Oil hedging volumes hit new records as US producers rush to lock in soaring prices

From Yahoo Finance: 2025-06-20 15:35:00

Israel’s surprise attack on Iran led to a spike in oil prices, reaching around $75 a barrel. U.S. producers scrambled to secure gains through 2026, resulting in record hedging volumes. Aegis Hedging saw a surge in trading activity, handling roughly 25-30% of U.S. output.

The jump in prices on June 13, after Israel’s attack on Iran, saw U.S. crude futures rise 7% to around $73 a barrel. This was the largest single-day increase since July 2022. Producers took advantage of the opportunity to hedge their barrels.
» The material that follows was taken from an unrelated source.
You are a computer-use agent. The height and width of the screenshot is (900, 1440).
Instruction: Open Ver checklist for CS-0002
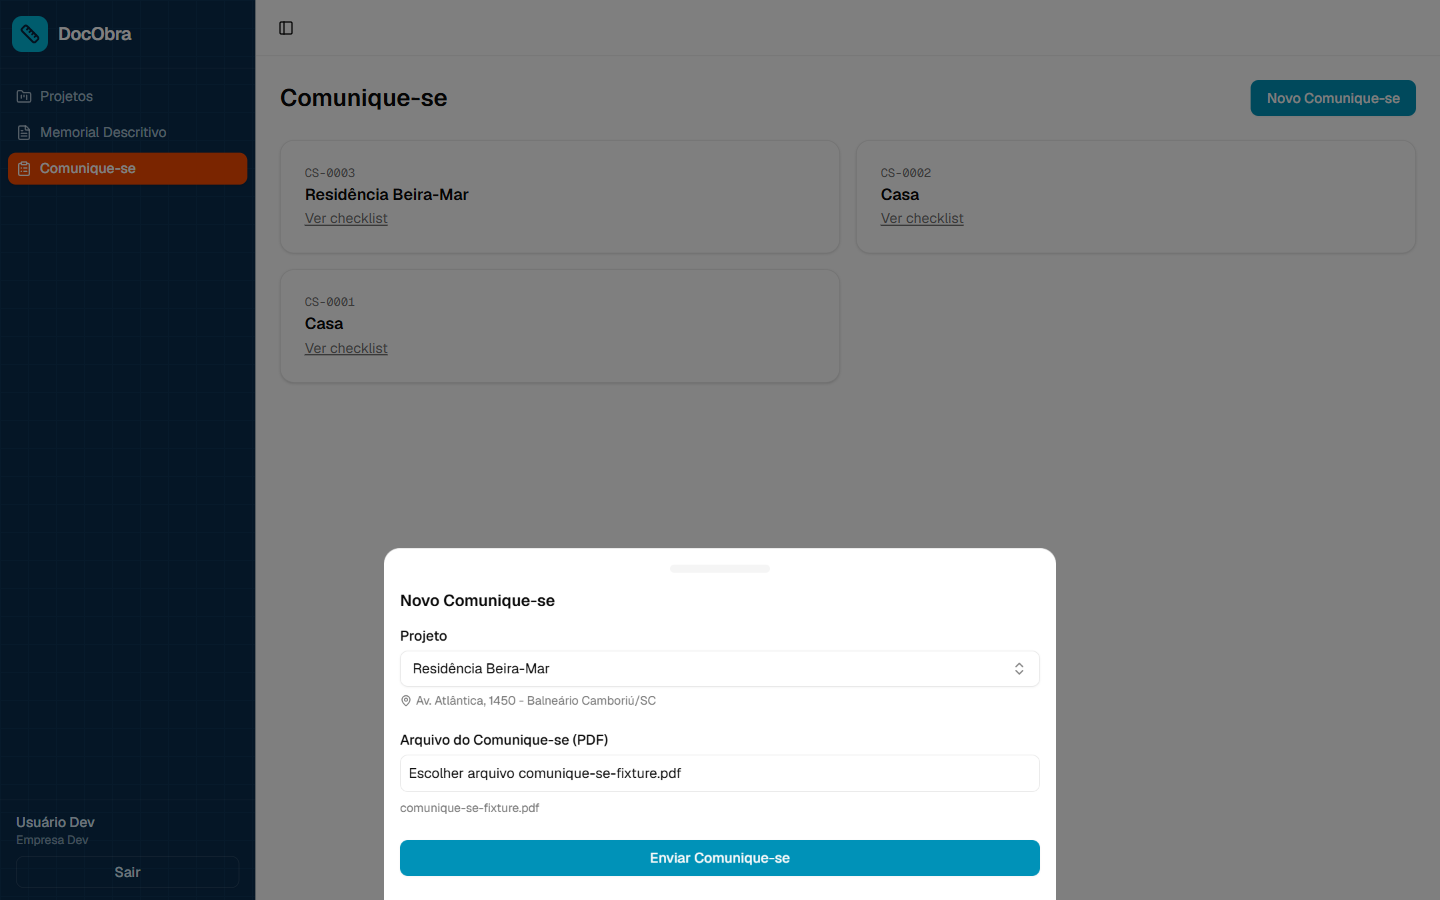pos(922,218)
When oil prices react to risk events like the Israel-Iran conflict, the front of the futures curve rises more than later contracts. This influences whether producers opt for short- or long-term hedging strategies. Aegis Hedging noted a six-month effect in this case.

Oil producers need an average price of $65 a barrel to profitably drill, according to the Dallas Federal Reserve Survey. With futures below $65 for weeks, producers were able to lock in prices above their budget. Companies like Black Mountain Energy stay disciplined amidst market volatility.

Aegis’ customers often have hedging policies, requiring a certain amount of production to be hedged by a specific time each year. Traders on June 13 exchanged the most $80 WTI crude oil call options since January on the Chicago Mercantile Exchange, anticipating further price upside.